■ Task to carry out:
Images should not appear in the copy, yet every line of the listing below must be printed exactly.

■ Extracted material:
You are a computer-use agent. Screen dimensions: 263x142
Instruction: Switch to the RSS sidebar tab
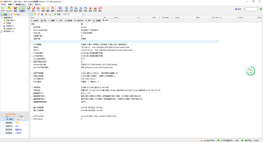pyautogui.click(x=17, y=14)
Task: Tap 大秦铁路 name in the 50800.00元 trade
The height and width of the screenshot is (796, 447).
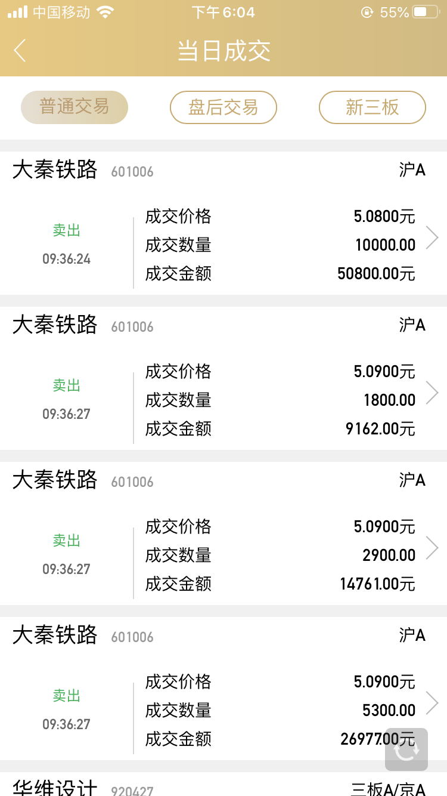Action: click(x=55, y=170)
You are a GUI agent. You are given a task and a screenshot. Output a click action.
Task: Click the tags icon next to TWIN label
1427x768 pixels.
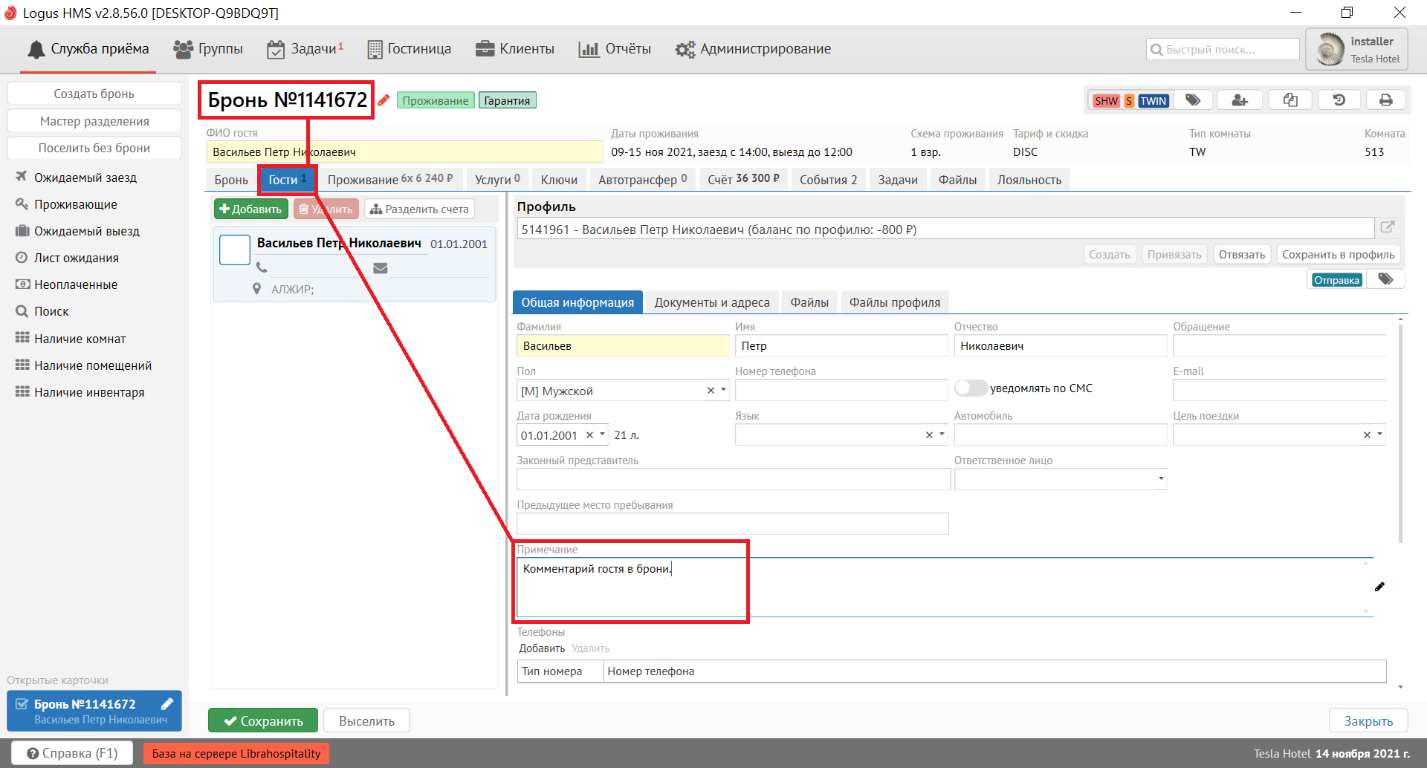pos(1193,100)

■ Expected output:
You are a computer-use agent. Screen dimensions: 263x142
Instruction: Switch to the RSS sidebar tab
pyautogui.click(x=17, y=14)
Task: Tap 大秦铁路 name in the 50800.00元 trade
The height and width of the screenshot is (796, 447).
Action: click(x=55, y=170)
You are a GUI agent. You are given a task and a screenshot. Output a click action.
Task: Click the tags icon next to TWIN label
1427x768 pixels.
pos(1193,100)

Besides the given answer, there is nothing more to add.